One of the major impediments to improvements to the Congo's economy is the service on the Congo's external debt. The Congo is one of Africa's most indebted countries, with its foreign debt totaling about 250 percent of its GDP. As a result, too large a share of the government's revenues goes to servicing that debt and very little remains for building infrastructure and maintaining the social services of the country. To solve this problem, the International Monetary Fund agreed to an Interim Post-Conflict Reconstruction and Rehabilitation Program which provides for debt relief based on the Congo's implementation of economic reforms. If these measures are undertaken, and debt relief is begun, this will free up much needed resources that can be channeled to infrastructure building. Improvements in infrastructure are essential if the country wishes to draw any foreign investment and build its underdeveloped manufacturing and industrial base.

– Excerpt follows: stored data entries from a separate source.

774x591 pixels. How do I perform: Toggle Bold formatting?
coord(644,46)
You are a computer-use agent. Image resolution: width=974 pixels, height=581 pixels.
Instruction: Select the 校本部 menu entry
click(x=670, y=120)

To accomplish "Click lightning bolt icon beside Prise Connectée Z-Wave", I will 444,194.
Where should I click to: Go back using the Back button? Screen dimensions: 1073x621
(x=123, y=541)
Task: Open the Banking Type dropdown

The Congo's economic progress had been hampered by poor oil prices in 1998, which resulted in a decline in government revenue. The government also experienced a slump in revenue as a result of the war. Both of these factors contributed to the major decline in the Congo's economy, which experience-3.0 percent annual GDP growth in 1999. Subsequent increases in world oil prices in 2000 and 2001 were certain to aid the economy, though the destruction of the country's infrastructure by the 1997-98 civil war may make it difficult for the country to prepare its goods for export.
In the long term, the Congo must rebuild political stability and commit itself to the dual projects of paying down public debt and rebuilding its infrastructure. Should it solve its political problems the country is likely to gain the assistance of international lending agencies, but even with such assistance the Congo faces a long and difficult road to economic well-being.